When it comes to smartphone components, most people immediately attribute a device’s overall speed to its processor, much like the car engine, and they’d be right — partly. With the CPU wars still fresh in everyone’s mind, will throwing a few extra cores in a device really going to provide for a dramatic increase in speed? Probably not. But there’s another vital system component most people forget when judging a smartphone’s speed: RAM.
The unsung hero of smartphones, ever since 2GB became a staple, most apps used on a daily basis are just hanging out, chilling in a phone’s RAM, waiting to be summoned up by the user (as opposed to opening from a cold stop via the CPU). In the Galaxy S4, we’ve finally seen Samsung upgrade the RAM — not in size, but in speed — opting for a faster DDR3 (as opposed to the DDR2 found in the previous gen Galaxy S).

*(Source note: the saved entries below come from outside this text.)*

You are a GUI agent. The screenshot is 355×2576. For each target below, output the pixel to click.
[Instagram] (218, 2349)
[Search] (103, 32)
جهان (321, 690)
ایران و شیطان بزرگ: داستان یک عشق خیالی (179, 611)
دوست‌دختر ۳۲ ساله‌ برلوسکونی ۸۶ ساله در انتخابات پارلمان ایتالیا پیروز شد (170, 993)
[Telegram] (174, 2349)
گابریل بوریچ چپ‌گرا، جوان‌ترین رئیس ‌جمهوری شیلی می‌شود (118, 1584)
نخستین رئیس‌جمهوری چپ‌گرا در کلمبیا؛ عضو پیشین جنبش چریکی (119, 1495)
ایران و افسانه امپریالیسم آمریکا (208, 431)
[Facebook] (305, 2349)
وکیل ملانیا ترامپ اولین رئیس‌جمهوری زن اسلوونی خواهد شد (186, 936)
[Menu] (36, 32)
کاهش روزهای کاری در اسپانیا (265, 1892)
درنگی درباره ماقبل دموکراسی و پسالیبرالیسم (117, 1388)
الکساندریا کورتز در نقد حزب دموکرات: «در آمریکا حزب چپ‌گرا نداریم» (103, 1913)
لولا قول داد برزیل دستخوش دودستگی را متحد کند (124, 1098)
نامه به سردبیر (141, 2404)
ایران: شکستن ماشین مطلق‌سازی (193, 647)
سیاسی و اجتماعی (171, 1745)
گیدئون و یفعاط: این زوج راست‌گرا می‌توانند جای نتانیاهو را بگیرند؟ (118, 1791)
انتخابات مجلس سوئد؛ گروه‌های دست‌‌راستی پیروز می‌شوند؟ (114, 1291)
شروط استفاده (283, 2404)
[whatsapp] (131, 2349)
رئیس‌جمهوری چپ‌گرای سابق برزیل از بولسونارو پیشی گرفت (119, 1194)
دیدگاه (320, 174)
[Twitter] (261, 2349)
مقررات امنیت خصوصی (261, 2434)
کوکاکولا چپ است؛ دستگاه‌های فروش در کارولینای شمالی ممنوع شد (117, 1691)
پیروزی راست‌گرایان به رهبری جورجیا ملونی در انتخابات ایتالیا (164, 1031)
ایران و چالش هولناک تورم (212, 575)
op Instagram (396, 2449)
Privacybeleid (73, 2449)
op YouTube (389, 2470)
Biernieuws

It looks like Samsung isn’t about to stop there. Today, Samsung has officially announced their 4Gb 20 nanometer-class low power DDR3 RAM for mobile devices, promising speeds of 2,133 Mbps. That’s about a 30% increase in speed over previous 30-nnm DDR3 RAM (and almost double that of DDR2). The best part? A 20% decrease in power consumption. Yum.
Samsung announced their plans to ramp up production of their latest generation mobile RAM sometime later this year. No word on when we can expect it in Android devices, but I’d guess sometime in 2014 and I’m already frothing at the mouth.